## Excerpt to read
-- Opening Marker --

Recherche-Tool¶
Recherche-Tool is an application for autonomous, multi-stage research and analysis backed by large language models. A query is not handed to a language model in a single step but runs through an agentic pipeline of planning, search across multiple connectors, extraction, gap analysis, and synthesis. Beyond open web research, dedicated modes cover institution-internal queries, bibliographic work, and structured analyses.
At a glance¶
- Produce research reports for open questions — from query to a structured report with embedded source links, all stages run automatically.
- Run institution-internal research — people, organisational units, and web content of the university are evaluated jointly and cross-checked against the verified directory.
- Validate bibliographies — existing reference lists are checked entry by entry against multiple academic databases, missing DOIs are added, and deviations are flagged.
- Find literature for a research question — results are weighted by citations and screened for relevance.

-- Closing Marker --

## Information provided

-- Opening Marker --

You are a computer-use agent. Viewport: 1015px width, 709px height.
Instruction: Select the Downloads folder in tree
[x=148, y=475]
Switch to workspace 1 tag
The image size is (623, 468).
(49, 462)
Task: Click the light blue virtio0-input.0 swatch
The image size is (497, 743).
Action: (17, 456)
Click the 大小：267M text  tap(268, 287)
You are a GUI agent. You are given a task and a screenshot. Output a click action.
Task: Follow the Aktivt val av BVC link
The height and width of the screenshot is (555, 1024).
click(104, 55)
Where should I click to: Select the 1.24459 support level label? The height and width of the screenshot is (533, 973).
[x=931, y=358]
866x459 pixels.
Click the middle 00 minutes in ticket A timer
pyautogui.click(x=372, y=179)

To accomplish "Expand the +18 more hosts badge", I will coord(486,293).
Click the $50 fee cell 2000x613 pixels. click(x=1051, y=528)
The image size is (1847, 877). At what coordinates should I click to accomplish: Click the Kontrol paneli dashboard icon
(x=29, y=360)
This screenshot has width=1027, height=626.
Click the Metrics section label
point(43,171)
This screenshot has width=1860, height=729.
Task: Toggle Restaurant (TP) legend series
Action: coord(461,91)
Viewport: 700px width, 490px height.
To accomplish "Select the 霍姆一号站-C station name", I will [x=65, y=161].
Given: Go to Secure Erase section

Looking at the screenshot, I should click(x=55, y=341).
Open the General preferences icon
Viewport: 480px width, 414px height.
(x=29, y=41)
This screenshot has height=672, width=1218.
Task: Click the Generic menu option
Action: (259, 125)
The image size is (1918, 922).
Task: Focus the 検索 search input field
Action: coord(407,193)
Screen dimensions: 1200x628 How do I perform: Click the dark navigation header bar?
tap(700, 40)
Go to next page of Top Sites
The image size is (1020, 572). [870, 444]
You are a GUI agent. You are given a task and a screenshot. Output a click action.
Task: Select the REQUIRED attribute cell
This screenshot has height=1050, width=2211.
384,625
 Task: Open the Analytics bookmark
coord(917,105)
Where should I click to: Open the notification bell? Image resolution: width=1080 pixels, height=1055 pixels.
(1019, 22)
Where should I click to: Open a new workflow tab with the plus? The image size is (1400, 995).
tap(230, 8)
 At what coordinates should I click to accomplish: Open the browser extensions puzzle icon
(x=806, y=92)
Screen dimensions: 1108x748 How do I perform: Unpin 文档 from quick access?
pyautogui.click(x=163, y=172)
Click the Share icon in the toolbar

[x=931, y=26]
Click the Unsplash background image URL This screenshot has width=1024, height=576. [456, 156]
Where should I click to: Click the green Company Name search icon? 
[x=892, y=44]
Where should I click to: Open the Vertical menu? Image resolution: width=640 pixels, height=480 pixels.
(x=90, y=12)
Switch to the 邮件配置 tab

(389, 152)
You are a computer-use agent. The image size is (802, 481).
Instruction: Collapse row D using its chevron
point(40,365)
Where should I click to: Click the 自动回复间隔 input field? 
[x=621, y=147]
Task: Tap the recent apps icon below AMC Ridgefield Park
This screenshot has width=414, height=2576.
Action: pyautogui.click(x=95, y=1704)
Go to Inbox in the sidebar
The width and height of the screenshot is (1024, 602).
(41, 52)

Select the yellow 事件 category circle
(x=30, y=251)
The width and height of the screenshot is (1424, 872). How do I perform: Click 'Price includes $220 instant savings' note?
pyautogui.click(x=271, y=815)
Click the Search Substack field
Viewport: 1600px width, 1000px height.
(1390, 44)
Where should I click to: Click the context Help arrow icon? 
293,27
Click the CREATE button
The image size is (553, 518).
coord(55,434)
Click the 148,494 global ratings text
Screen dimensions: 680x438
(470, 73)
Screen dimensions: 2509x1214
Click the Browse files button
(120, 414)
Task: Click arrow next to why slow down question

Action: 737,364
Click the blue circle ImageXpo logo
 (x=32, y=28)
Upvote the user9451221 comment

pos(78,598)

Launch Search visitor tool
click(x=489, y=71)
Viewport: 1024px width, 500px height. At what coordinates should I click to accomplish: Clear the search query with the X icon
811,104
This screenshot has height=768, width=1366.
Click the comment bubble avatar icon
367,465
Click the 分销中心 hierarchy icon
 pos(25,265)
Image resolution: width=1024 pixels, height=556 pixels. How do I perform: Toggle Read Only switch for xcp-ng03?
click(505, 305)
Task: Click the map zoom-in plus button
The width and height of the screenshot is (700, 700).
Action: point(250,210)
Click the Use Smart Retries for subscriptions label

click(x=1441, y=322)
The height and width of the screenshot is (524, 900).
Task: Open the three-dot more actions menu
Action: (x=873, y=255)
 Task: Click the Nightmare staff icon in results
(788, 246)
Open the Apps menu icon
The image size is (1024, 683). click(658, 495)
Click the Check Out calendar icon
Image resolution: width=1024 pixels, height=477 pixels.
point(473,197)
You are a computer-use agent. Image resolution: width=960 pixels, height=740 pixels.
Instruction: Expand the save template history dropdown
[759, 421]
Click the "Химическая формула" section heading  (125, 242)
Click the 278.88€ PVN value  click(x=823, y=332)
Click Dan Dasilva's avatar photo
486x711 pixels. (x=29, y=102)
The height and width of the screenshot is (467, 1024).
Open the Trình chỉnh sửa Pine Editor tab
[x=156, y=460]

-- Closing Marker --

## Brief A
Copy the Recherche-Tool description word for word, from "Recherche-Tool¶" to "stages run automatically.".
## Brief B
According to the Recherche-Tool description, what are literature search results weighted by?

## Result A
Recherche-Tool¶
Recherche-Tool is an application for autonomous, multi-stage research and analysis backed by large language models. A query is not handed to a language model in a single step but runs through an agentic pipeline of planning, search across multiple connectors, extraction, gap analysis, and synthesis. Beyond open web research, dedicated modes cover institution-internal queries, bibliographic work, and structured analyses.
At a glance¶
- Produce research reports for open questions — from query to a structured report with embedded source links, all stages run automatically.

## Result B
Citations.